Here's why. Our 1950s-era home is poorly insulated upstairs, has lots of large single-paned windows and frankly gets a lot of outside air coming in anyway with the constant indoor/outdoor shuffle of my various children.
So, in lieu of energy efficiency improvements that aren't currently in our budget - and thanks to a kick in the seat of the pants by last month's nearly $500 utility bill - we've decided to go without AC. There are exceptions, of course, such as a visit from the in-laws or during some of the most recent hot and sticky nights.
In the process, I have discovered that one's body temperature can indeed adjust to that of nature (although it is best to sit as still as possible and relegate high-intensity cleaning and cooking jobs for morning and late evening hours).
And, indeed, the electric fan is a wonderful invention.
TVA's announcement last week of a 20 percent increase in electricity rates provides consumers even more motivation to cut back kilowatts.

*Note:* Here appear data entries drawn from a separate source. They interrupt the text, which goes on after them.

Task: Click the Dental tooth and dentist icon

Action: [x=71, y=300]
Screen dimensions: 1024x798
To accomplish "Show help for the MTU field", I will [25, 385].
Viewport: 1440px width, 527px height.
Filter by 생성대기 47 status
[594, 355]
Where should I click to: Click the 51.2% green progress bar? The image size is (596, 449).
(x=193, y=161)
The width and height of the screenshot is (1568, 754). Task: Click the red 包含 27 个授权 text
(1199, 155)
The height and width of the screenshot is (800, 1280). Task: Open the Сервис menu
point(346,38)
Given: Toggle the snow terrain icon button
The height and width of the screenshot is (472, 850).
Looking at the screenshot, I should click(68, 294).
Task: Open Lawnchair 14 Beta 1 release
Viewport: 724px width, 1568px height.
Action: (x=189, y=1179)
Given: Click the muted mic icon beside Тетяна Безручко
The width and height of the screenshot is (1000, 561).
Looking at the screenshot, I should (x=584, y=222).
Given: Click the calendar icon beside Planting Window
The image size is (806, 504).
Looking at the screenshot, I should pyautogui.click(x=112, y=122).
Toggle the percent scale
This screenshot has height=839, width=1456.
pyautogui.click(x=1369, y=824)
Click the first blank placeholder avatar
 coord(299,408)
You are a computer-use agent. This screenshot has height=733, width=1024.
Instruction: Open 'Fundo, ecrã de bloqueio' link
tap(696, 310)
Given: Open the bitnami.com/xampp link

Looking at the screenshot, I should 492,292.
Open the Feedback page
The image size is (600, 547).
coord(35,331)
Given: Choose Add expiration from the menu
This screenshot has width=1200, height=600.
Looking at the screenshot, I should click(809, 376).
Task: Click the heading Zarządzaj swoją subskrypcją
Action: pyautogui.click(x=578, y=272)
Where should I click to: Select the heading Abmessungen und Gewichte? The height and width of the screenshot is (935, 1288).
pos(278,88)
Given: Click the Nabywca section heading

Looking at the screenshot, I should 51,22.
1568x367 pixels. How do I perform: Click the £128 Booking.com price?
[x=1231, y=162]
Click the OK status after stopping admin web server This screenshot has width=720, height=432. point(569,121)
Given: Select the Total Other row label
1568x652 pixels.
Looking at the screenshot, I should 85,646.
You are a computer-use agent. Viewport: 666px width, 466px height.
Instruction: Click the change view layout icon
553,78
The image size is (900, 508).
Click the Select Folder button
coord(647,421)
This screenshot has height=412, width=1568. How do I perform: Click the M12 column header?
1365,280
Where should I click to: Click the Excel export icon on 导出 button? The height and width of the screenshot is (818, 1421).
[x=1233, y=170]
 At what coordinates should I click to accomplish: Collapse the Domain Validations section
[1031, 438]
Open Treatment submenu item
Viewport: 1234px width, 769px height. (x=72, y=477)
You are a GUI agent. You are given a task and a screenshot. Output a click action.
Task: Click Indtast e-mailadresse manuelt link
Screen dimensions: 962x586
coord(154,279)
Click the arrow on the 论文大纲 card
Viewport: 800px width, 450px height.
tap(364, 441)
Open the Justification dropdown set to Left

So, as several sources have been urging me to do, I took TVA's free online Home Energy Audit, available at www.energydepot.com/energyright.
For the best results, you'll need your utility bill information for the last 12 months. Questions follow regarding square footage, windows, insulation, when the home was built and how many people reside there. The audit also asks about lighting and appliances, hot water systems and peripherals such as TVs, computers and supplemental heating and air conditioning units.
Most helpful was the electricity usage breakdown for our home. To my surprise, heating, not AC, is our primary power-guzzler, by more than $2 to $1. And I learned our gas-powered hot water heater eats up 21 percent of our overall energy usage.
The audit provided suggestions for energy savings, offering numbers for equivalent dollar savings for specific improvements. Insulating our floors and attic, for example, offers the most potential savings, approximately $636 per year, according to the audit.
But the audit also has its shortcomings. Under each category of improvement are blanks for what the installed cost would be, the savings and the payback period for each measure. In my audit, both the cost of installation and the payback improvement were blank, and a link for more information sent me to an empty link.
Even though such estimates would be general, probably the most important information the audit could provide is: Where will I get the most bang for my buck?
As for me, the to-do list now includes insulating the water heater, biting the bullet on blowing more insulation in our attic and checking out the duct work for leaks.
I'll also be keeping my eyes peeled for sales on wool socks and sweaters. Come this winter, we'll be needing some.